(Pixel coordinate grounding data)
------
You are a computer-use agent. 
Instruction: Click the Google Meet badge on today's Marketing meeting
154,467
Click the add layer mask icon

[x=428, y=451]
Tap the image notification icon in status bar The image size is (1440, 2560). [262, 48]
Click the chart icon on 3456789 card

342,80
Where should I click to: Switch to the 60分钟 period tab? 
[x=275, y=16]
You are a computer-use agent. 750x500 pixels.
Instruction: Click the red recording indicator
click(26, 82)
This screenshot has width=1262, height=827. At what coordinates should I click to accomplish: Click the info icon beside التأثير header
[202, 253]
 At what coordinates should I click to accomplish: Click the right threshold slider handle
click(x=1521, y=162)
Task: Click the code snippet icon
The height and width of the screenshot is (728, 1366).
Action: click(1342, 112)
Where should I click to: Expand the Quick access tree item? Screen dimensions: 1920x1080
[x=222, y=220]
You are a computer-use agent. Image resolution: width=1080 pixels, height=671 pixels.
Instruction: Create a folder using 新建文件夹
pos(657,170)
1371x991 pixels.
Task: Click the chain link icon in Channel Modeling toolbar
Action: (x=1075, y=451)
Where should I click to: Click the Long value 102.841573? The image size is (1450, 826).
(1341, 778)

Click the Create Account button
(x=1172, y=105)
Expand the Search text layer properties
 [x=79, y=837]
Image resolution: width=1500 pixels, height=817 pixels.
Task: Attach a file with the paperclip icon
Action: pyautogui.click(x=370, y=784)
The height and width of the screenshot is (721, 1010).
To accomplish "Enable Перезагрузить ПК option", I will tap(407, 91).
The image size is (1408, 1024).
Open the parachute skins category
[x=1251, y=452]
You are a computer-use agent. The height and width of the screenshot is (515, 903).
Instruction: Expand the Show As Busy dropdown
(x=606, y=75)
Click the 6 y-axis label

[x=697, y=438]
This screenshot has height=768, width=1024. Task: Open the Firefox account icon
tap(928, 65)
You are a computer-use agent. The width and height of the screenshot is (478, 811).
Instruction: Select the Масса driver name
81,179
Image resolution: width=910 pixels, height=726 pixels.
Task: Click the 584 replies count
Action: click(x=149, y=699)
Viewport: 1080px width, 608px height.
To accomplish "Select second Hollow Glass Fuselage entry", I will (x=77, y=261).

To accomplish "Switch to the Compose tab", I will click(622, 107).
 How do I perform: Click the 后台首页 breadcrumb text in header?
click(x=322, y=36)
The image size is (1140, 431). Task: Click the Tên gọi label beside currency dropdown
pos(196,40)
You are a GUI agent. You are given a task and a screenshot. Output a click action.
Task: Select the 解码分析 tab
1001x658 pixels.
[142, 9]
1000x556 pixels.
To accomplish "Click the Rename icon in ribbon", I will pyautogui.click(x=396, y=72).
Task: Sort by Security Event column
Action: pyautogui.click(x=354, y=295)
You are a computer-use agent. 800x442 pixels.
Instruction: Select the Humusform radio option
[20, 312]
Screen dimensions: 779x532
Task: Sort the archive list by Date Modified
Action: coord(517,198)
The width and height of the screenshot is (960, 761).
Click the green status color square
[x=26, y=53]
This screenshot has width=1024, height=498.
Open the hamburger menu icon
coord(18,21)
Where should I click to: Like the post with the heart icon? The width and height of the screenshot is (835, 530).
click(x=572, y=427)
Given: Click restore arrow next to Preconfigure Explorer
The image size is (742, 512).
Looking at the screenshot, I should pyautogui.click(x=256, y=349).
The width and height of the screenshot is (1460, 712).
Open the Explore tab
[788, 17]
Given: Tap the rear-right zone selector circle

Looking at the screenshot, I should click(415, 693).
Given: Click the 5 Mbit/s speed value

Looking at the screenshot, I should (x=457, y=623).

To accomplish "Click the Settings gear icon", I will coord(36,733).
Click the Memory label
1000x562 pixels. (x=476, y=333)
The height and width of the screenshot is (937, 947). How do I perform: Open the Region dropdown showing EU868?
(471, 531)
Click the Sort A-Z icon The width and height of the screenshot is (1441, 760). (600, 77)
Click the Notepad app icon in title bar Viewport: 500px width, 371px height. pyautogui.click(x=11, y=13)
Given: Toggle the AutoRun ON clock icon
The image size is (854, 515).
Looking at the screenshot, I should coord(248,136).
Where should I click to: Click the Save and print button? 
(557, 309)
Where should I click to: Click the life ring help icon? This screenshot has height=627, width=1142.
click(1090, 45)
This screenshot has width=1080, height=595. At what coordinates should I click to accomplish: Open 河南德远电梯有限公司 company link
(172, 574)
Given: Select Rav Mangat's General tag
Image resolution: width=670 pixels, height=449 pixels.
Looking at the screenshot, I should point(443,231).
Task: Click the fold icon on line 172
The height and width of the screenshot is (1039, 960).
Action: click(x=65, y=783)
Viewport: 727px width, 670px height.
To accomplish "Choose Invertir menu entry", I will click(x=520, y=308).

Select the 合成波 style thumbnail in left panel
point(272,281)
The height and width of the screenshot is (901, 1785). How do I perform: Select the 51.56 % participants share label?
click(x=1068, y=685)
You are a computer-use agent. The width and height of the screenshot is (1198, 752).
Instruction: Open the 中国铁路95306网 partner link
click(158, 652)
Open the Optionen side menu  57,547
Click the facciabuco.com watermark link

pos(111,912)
------
(EXERCISE DETAILS) Return every line from the one holding "Click the Sort" through the end of the data, exactly as it appears, with both ends kept and nothing else.

(RESULT FOR THIS EXERCISE)
Click the Sort A-Z icon The width and height of the screenshot is (1441, 760). (600, 77)
Click the Notepad app icon in title bar Viewport: 500px width, 371px height. pyautogui.click(x=11, y=13)
Given: Toggle the AutoRun ON clock icon
The image size is (854, 515).
Looking at the screenshot, I should coord(248,136).
Where should I click to: Click the Save and print button? 
(557, 309)
Where should I click to: Click the life ring help icon? This screenshot has height=627, width=1142.
click(1090, 45)
This screenshot has width=1080, height=595. At what coordinates should I click to accomplish: Open 河南德远电梯有限公司 company link
(172, 574)
Given: Select Rav Mangat's General tag
Image resolution: width=670 pixels, height=449 pixels.
Looking at the screenshot, I should point(443,231).
Task: Click the fold icon on line 172
The height and width of the screenshot is (1039, 960).
Action: click(x=65, y=783)
Viewport: 727px width, 670px height.
To accomplish "Choose Invertir menu entry", I will click(x=520, y=308).

Select the 合成波 style thumbnail in left panel
point(272,281)
The height and width of the screenshot is (901, 1785). How do I perform: Select the 51.56 % participants share label?
click(x=1068, y=685)
You are a computer-use agent. The width and height of the screenshot is (1198, 752).
Instruction: Open the 中国铁路95306网 partner link
click(158, 652)
Open the Optionen side menu  57,547
Click the facciabuco.com watermark link

pos(111,912)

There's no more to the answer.